*** Block opens ***

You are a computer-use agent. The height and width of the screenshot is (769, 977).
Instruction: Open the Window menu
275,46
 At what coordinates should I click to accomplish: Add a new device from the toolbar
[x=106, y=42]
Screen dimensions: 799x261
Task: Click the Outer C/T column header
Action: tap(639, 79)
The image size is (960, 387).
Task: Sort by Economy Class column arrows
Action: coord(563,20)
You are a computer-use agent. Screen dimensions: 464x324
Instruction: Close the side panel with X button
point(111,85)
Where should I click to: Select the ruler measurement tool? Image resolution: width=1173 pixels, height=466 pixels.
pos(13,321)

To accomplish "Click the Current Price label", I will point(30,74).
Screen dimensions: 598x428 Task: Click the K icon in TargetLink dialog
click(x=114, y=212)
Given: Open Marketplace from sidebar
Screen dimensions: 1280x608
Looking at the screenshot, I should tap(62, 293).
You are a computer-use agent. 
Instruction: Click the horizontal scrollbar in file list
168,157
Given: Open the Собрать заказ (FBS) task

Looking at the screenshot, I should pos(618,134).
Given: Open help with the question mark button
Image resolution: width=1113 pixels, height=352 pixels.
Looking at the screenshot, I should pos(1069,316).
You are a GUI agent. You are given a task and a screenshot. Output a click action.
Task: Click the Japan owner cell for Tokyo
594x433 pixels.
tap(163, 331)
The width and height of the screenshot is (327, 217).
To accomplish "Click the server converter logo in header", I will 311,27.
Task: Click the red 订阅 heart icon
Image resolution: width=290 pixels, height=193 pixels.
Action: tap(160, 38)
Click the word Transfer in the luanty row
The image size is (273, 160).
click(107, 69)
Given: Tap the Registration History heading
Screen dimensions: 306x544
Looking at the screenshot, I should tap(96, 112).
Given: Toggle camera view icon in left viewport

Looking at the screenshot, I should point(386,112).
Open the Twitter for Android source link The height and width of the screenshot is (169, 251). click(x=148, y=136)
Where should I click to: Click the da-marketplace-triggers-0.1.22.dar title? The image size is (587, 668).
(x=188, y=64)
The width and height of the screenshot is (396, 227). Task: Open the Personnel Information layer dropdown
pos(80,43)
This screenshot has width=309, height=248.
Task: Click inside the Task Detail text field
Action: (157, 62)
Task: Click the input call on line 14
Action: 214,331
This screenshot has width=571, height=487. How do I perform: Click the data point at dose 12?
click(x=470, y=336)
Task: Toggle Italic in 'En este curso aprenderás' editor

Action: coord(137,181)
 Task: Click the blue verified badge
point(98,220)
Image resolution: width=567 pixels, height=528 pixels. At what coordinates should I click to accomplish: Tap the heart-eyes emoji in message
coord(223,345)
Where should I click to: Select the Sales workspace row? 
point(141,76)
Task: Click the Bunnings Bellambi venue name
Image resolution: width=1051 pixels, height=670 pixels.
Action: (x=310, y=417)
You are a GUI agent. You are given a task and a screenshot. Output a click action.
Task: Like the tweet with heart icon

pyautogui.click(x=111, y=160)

*** Block closes ***

◆ REQUIRED WORK ◆
Up to the line containing "Task: Click the Bunnings Bellambi venue name", skip everything; from that line through the last line above, return each line exactly.

◆ SOLVED EXERCISE ◆
Task: Click the Bunnings Bellambi venue name
Image resolution: width=1051 pixels, height=670 pixels.
Action: (x=310, y=417)
You are a GUI agent. You are given a task and a screenshot. Output a click action.
Task: Like the tweet with heart icon

pyautogui.click(x=111, y=160)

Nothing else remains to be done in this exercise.